• [Soal yang Diberikan A]
Di tulisan tentang Pendap, aroma di meja makan itu paling akrab bagi anak-anak di daerah mana?
• [Soal yang Diberikan B]
Lanjutkan tulisan tentang Pendap mulai dari kalimat terakhirnya.

• [Petikan]

┄┄┄┄┄┄┄┄┄┄

Oleh Erlan Saswadi
SIANG itu gerimis, namun langit seperti sudah memberi isyarat bakal hujan lebat, atau paling tidak, hujan akan awet meskipun tidak selebat yang diperkirakan. Kata orang dulu-dulu, jika sudah begini takkan ada penangkalnya, jadi nikmati saja dan pandang lama-lama.
Tak guna lempar cabe dan garam ke atas atap, karena musimnya musim hujan. Alam jangan dilawan, tapi diajak berkawan sambil terus berdoa kata orang tua-tua dulu.
Kalau hari-hari seperti musim hujan begini, tak ada yang akan bepergian jauh jika tidak benar-benar terpaksa. Itu artinya, ada kesempatan untuk malas-malasan di rumah sambil menikmati secangkir kopi yang sudah disiapkan sebelumnya.
Pada meja makan, ada aroma khas. Aroma itu sangat familiar, terutama bagi anak-anak di setiap daerah Bengkulu Selatan khususnya dan Bengkulu pada umumnya.
Dengan tampilan luar daun pisang yang sedikit gosong, pastilah itu Pendap! Tak salah lagi.
Ku dekatkan sedikit, sambil menghirup semakin dalam sambil terpejam. Aroma itu bukan saja memastikan tebakanku benar, tapi juga mampu memancing kenangan lama yang terus bermain di kepala.

┄┄┄┄┄┄┄┄┄┄

• [Data Tersedia]
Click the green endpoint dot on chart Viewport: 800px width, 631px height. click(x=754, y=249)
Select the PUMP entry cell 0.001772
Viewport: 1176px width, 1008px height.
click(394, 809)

┄┄┄┄┄┄┄┄┄┄

• [Jawaban yang Diharapkan A]
Di setiap daerah Bengkulu Selatan khususnya, dan Bengkulu pada umumnya.

• [Jawaban yang Diharapkan B]
Jika tak salah, sekitar 30 tahun lalu, Pendap sudah sangat kami sukai. Mak rajin ke kebun kopi di Seginim, paling tidak, sebulan sekali pada hari Sabtu dan Minggu baru kembali ke rumah di Kota Manna, Ibukota Kabupaten Bengkulu Selatan. Menggunakan sepeda motor, jarak tempuh ke kebun paling memakan waktu 1 jam.
Mak akan bersiap-siap untuk bermalam di pondok kebunnya. Kenapa Sabtu? Karena Abah libur dan tidak dinas sebagai Anggota TNI di Kodim 0408 Bengkulu Selatan. Minggu sore, baru kembali ke rumah di Manna dengan membawa beberapa kilo biji kopi yang masih berkulit merah.
Salah satu persediaan yang Mak bawa adakalanya Pendap. Dijamin takkan basi dalam waktu yang cukup lama, tak hanya sehari dua, seminggu juga masih aman. Maklum saja, di kebun kopi kala itu belum ada listrik, jangankan kulkas penerangan saja hanya mengandalkan lampu minyak yang disiapkan Abah dari kaleng bekas botol susu kemudian dipasangi sumbu dan diberi minyak tanah.
Jika Mak bawa pendap, wajah Abah pasti semringah. Seolah sudah terbayang rasanya makan ditemani nasi yang dimasak pakai kayu api yang tersedia melimpah di kebun kopi.
Pendap, Apa Itu?
Apa itu Pendap? Kuliner khas dari Bengkulu yang konon katanya berasal dari daerah pesisir Bengkulu, yaitu Bengkulu Selatan dan Kaur ini, dipercaya sudah ada sejak dulu. Ini merupakan salah satu kearifan lokal agar bekalnya bisa bertahan lama untuk persediaan jika ke sawah atau ladang yang jaraknya jauh dari rumah.
Menurut beberapa sumber, Pendap memiliki posisi terhormat dalam budaya masyarakat Serawai Provinsi Bengkulu.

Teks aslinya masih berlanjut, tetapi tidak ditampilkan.